:: SCHRIFTLICHE AUFGABE A ::
Aktualisiere im Text über Gaddafis Familie die Passage von „Zugleich warnte Schammam“ bis „zu Libyen schließen.“, indem du „Al-Dschasira“ durch „Al-Arabija“ ersetzt.
:: SCHRIFTLICHE AUFGABE B ::
Wo soll Gaddafi nach dem Bericht der italienischen Nachrichtenagentur Ansa im Text über Gaddafis Familie untergetaucht sein?

:: VORLIEGENDER TEXT ::
Die Übergangsrat der Aufständischen in Libyen verlangt vom Nachbarland Algerien die Auslieferung von Familienmitgliedern Gaddafis, deren Flucht aus Libyen am Vortag offiziell bestätigt wurde. Die Aufnahme der Frau und mehrerer Kinder des untergetauchten libyschen Diktators sei ein "Akt der Aggression", sagte der Informationsminister der Übergangsregierung, Mohammed Schammam, am Montagabend: "Wir werden alle rechtlichen Mittel ausschöpfen, um diese Kriminellen zurückzubekommen und sie vor Gericht zu stellen."
Zugleich warnte Schammam laut einem Bericht des arabischen Nachrichtensenders Al-Dschasira davor, Gaddafi selbst Unterschlupf zu gewähren. Jeder, der dies versuche, sei ein "Feind des libyschen Volkes".
Gaddafis Frau Safija, die Söhne Hannibal und Mohammed sowie die hochschwangere Tochter Aischa waren nach Angaben des algerischen Außenministeriums am Montag in Algerien eingetroffen. UN-Generalsekretär Ban Ki Moon und die libysche Übergangsregierung seien davon unterrichtet worden, berichtete die algerische Nachrichtenagentur APS unter Berufung auf das Ministerium. Die algerische Zeitung "El Watan" berichtete, Algerien wolle nun die Grenze zu Libyen schließen.
Gaddafi selbst ist noch auf der Flucht
Über den Aufenthaltsort Gaddafis gibt es weiterhin keine gesicherten Erkenntnisse. Der Ex-Diktator soll noch in Libyen sein. Nach einem Bericht der italienischen Nachrichtenagentur Ansa ist er in Bani Walid untergetaucht. Gaddafi sei mit seinem Sohn Al-Saadi zusammen, meldete die Agentur unter Berufung auf "diplomatische libysche Quellen". Gaddafis Sohn Chamis, der eine Eliteeinheit seines Vaters gegen die Rebellen kommandierte, sei mit höchster Wahrscheinlichkeit während des Rückzugs auf der Straße nach Bani Walid erschossen worden.

:: BEREITGESTELLTES MATERIAL ::

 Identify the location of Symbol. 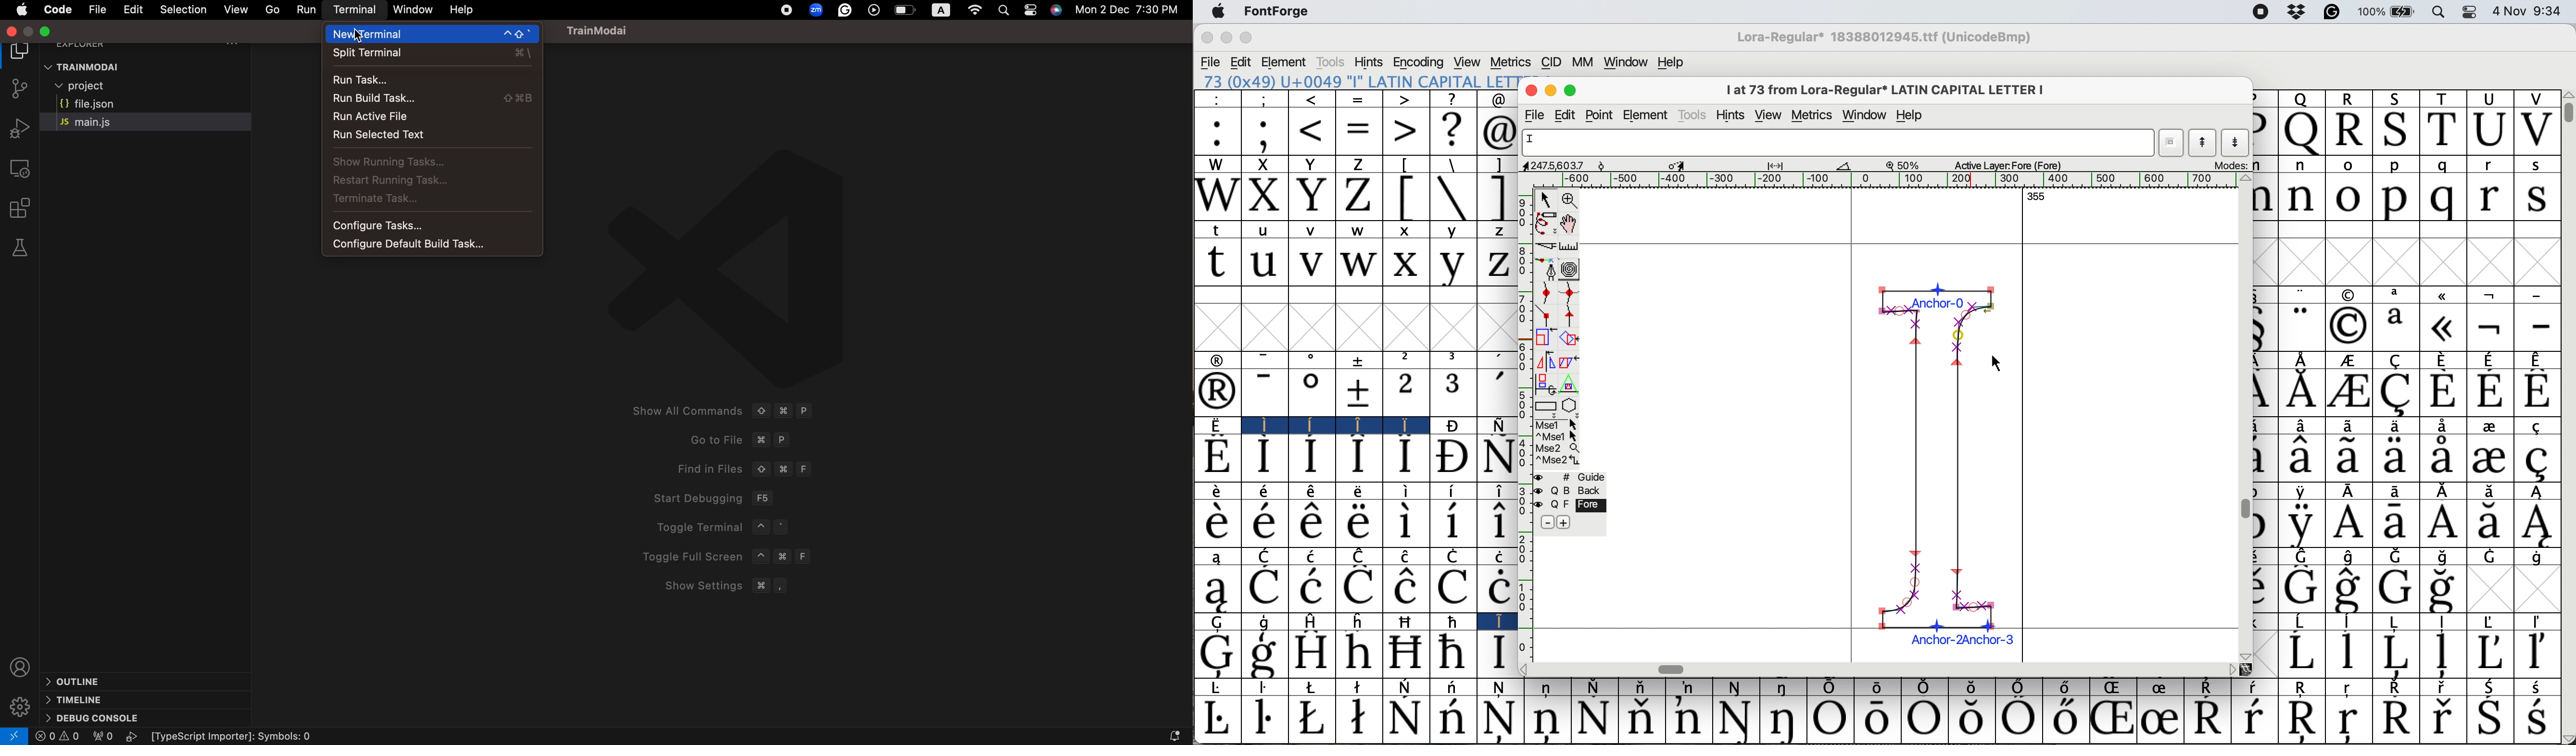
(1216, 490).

:: VOLLSTÄNDIGE ANTWORT A ::
Zugleich warnte Schammam laut einem Bericht des arabischen Nachrichtensenders Al-Arabija davor, Gaddafi selbst Unterschlupf zu gewähren. Jeder, der dies versuche, sei ein "Feind des libyschen Volkes".
Gaddafis Frau Safija, die Söhne Hannibal und Mohammed sowie die hochschwangere Tochter Aischa waren nach Angaben des algerischen Außenministeriums am Montag in Algerien eingetroffen. UN-Generalsekretär Ban Ki Moon und die libysche Übergangsregierung seien davon unterrichtet worden, berichtete die algerische Nachrichtenagentur APS unter Berufung auf das Ministerium. Die algerische Zeitung "El Watan" berichtete, Algerien wolle nun die Grenze zu Libyen schließen.

:: VOLLSTÄNDIGE ANTWORT B ::
In Bani Walid.